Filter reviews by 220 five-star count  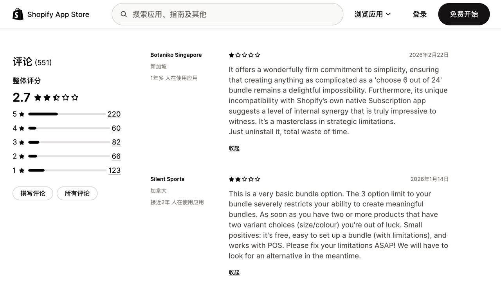click(114, 114)
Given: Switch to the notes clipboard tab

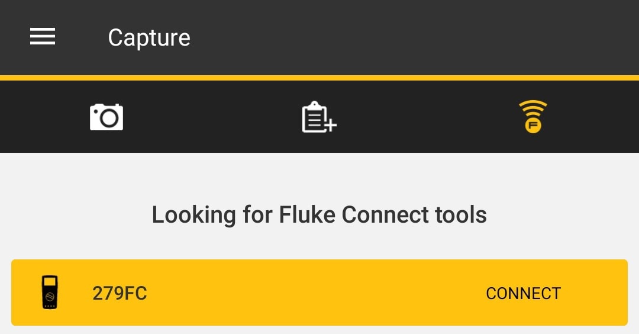Looking at the screenshot, I should pos(319,117).
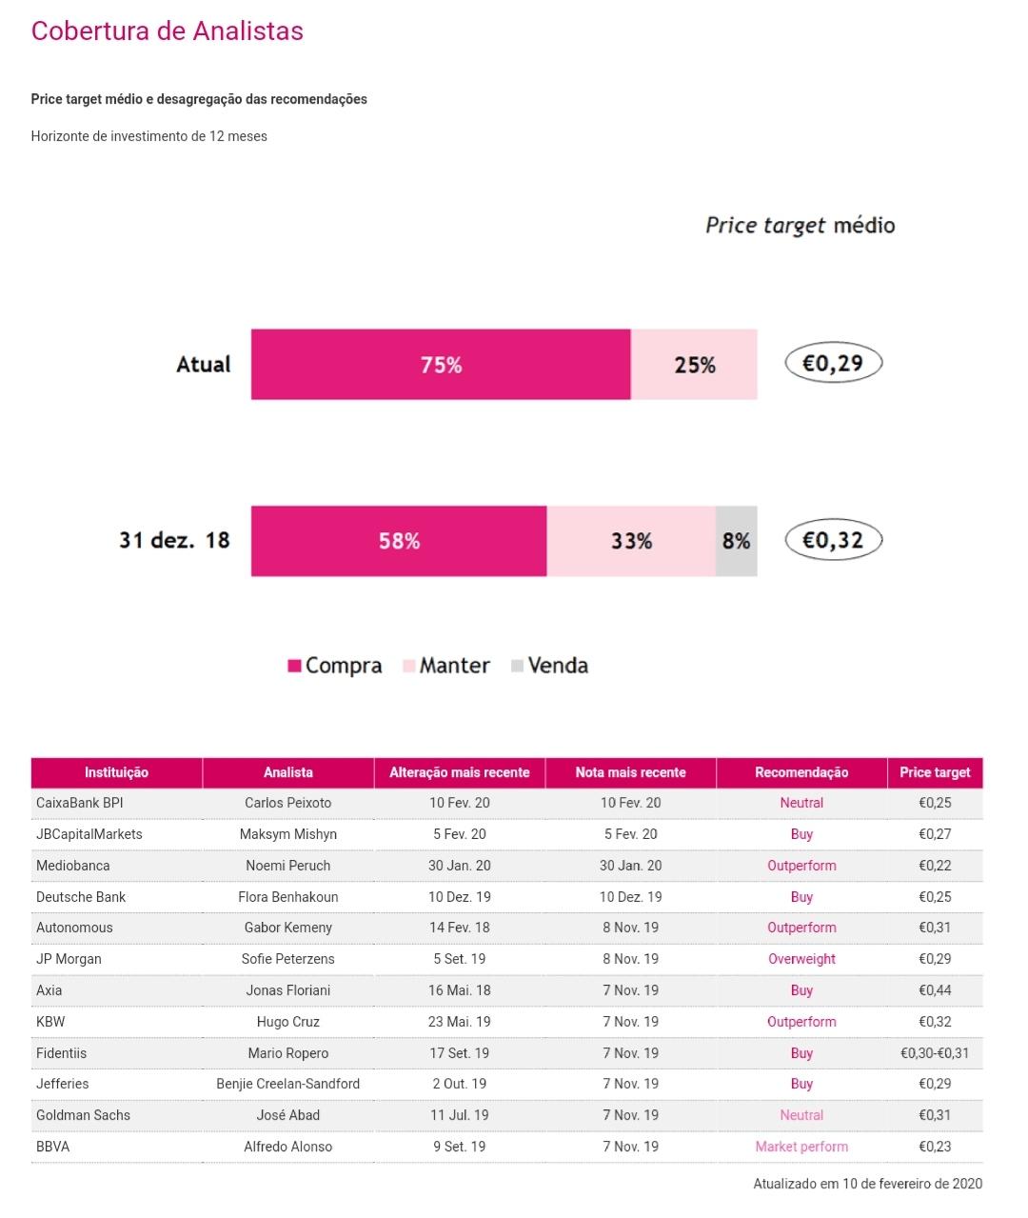Image resolution: width=1028 pixels, height=1218 pixels.
Task: Click JP Morgan's Overweight recommendation
Action: point(801,959)
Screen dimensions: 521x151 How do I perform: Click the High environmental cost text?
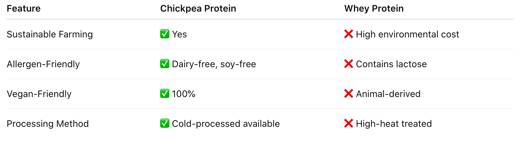coord(407,34)
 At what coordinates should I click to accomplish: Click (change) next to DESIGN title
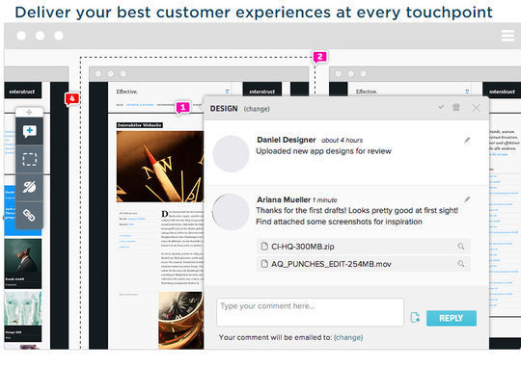click(x=257, y=109)
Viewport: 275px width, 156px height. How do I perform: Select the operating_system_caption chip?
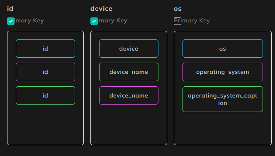click(x=223, y=99)
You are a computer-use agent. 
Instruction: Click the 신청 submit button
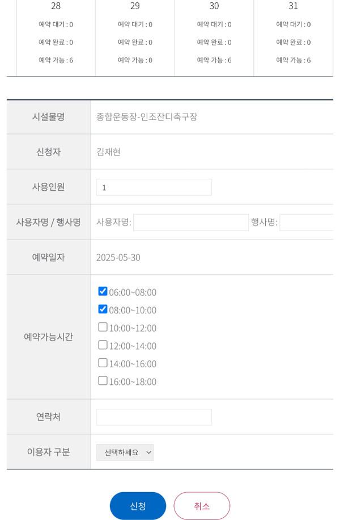(x=137, y=505)
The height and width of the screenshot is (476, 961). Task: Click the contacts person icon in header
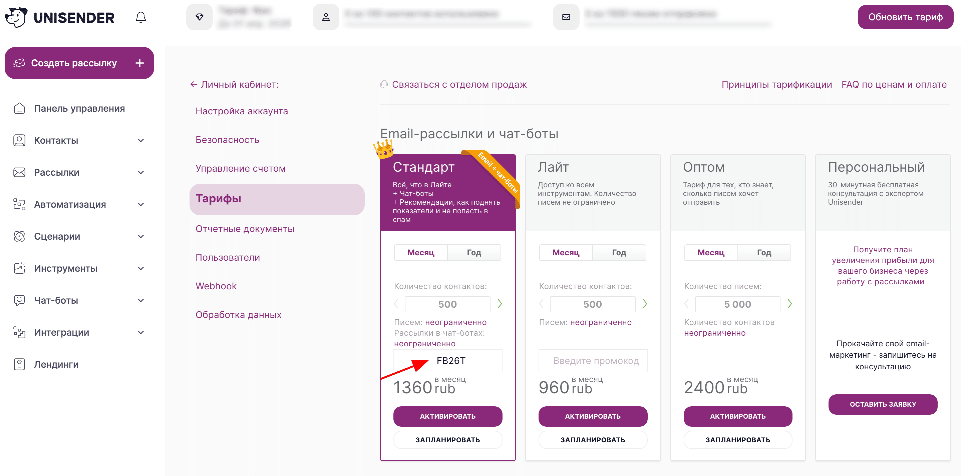(x=326, y=17)
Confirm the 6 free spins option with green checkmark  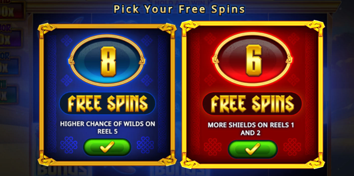coord(252,149)
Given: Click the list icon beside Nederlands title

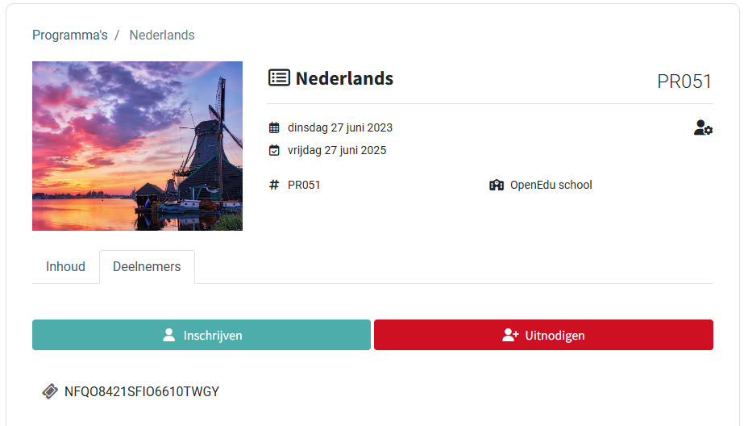Looking at the screenshot, I should (279, 78).
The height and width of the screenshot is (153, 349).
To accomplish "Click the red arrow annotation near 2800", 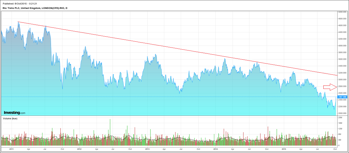I will [330, 87].
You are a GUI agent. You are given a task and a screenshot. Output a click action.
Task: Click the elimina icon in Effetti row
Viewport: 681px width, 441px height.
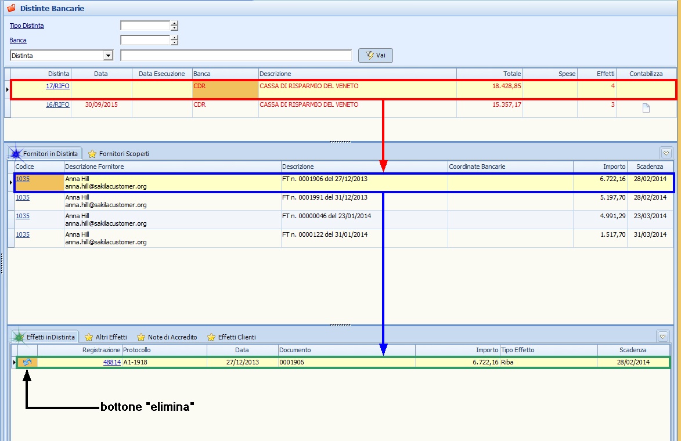pos(27,363)
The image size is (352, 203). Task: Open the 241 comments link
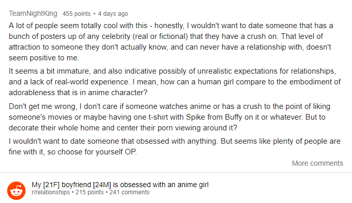pos(129,192)
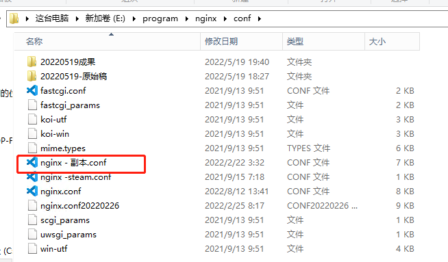Screen dimensions: 448x262
Task: Expand the arrow after 新加卷 (E:)
Action: click(x=134, y=19)

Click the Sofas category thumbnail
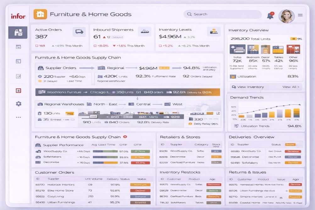(x=237, y=49)
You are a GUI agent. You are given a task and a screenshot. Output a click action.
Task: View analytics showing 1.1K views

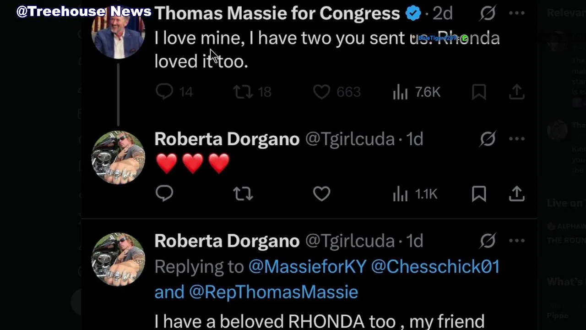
-=-=-
*Exercise details*
Would you restate word for word only the lines from the line with "The image size" to the last line above, with the pictures left out?

*Task output*
The image size is (352, 203). Task: Open the 241 comments link
pos(129,192)
Screen dimensions: 448x262
Task: Expand the arrow after 新加卷 (E:)
Action: click(x=134, y=19)

Click the Sofas category thumbnail
(x=237, y=49)
You are a GUI agent. You are given a task and a screenshot. Output a click action.
Task: View analytics showing 1.1K views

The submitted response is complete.